Here is the first of three posts, today, about the Royal Canadian Air Force’s procurement woes.
David Pugliese, writing in the Ottawa Citizen, reports that “The Royal Canadian Air Force’s Joint Unmanned Surveillance and Target Acquisition System or JUSTAS is currently in the options analysis phase, the RCAF announced Tuesday … [which is a pretty mundane status, except foe the fact that] … In 2007 the Canadian Forces noted that JUSTAS had officially entered its options analysis phase. Options analysis allows departmental senior management to make informed decision on the best way to implement a project. During this phase, options are formulated, cost and benefits assessed, and a business case for the options developed.“
That’s ten year to formulate options, assess costs and benefits and develop a business case. All the RCAF has managed to do in that decade is to change the name of the project from Joint Unmanned Surveillance and Target Acquisition System (JUSTAS) to Remotely Piloted Aircraft Systems (RPAS). I’m not sure how big the project staff is but if it more than one very, very low ranked, part time clerk then I don’t think the Canadian taxpayer is getting value for money.
Why has that happened?
Most likely because, despite the fact (and I believe it is a fact) that most senior RCAF officers and, indeed, most admirals and generals and others tasked with assessing what Canada needs to give effect to the government’s policies and priorities, a few people, mostly on the political side will not allow this project to come up to the decision and funding levels. The cabinet does not want to hear about drones for Canada, so the project languishes in limbo.
Maybe it’s time to throw in the towel, to surrender, to just quit pretending that the government of the day, Conservative or Liberal, cares enough about the military to equip it with the tools that almost every modern force from Australia to Turkey use … good grief even Botswana, Ireland and Tunisia use armed remotely piloted vehicles. The technology is neither new nor unproven.

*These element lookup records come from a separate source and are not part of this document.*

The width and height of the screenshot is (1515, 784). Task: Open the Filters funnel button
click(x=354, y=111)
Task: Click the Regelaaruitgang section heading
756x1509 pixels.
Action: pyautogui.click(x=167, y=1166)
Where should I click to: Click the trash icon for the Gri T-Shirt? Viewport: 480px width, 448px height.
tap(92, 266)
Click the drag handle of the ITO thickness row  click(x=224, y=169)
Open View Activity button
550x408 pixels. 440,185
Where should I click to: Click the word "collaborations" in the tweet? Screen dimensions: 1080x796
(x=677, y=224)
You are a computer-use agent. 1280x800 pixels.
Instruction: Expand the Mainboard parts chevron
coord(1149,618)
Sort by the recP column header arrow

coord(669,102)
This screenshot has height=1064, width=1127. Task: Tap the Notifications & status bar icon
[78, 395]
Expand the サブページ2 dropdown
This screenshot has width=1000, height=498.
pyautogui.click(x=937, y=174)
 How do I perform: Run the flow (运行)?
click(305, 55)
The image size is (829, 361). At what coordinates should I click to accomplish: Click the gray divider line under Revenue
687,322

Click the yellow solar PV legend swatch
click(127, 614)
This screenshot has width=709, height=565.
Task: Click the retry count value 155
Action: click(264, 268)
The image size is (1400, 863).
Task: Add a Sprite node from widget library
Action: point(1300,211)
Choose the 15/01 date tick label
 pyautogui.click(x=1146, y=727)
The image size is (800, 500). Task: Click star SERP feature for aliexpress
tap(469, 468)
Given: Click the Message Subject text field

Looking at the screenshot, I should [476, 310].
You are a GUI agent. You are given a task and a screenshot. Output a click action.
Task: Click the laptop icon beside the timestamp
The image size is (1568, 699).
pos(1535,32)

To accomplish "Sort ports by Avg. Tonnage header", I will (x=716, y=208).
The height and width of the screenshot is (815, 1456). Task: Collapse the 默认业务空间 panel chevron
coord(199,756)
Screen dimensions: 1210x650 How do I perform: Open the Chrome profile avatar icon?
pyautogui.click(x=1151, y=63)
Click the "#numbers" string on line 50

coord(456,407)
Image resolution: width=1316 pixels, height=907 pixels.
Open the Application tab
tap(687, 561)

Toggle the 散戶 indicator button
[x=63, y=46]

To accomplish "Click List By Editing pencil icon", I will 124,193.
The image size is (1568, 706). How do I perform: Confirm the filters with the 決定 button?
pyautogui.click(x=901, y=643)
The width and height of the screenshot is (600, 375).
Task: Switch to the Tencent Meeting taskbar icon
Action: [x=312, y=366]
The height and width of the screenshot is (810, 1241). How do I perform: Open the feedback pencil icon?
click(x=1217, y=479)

The simple fact is that, in official Ottawa, the public relations professionals understand that most Canadians equate a remotely piloted vehicle (RPV) with President Obama ordering drone strikes on unarmed civilians in some poor, remote, dusty village. Those PR professionals, who are trusted far more on strategic issues than are bureaucrats and generals, keep telling the politicians that RPVs are political poison. The Canadian Forces will not get a useful RPV until:
- There are Canadian troops back in full scale combat ~ we used RPVs to very good effect in Afghanistan; or
- Politicians begin to think about something more than how
to winnot to lose the next election.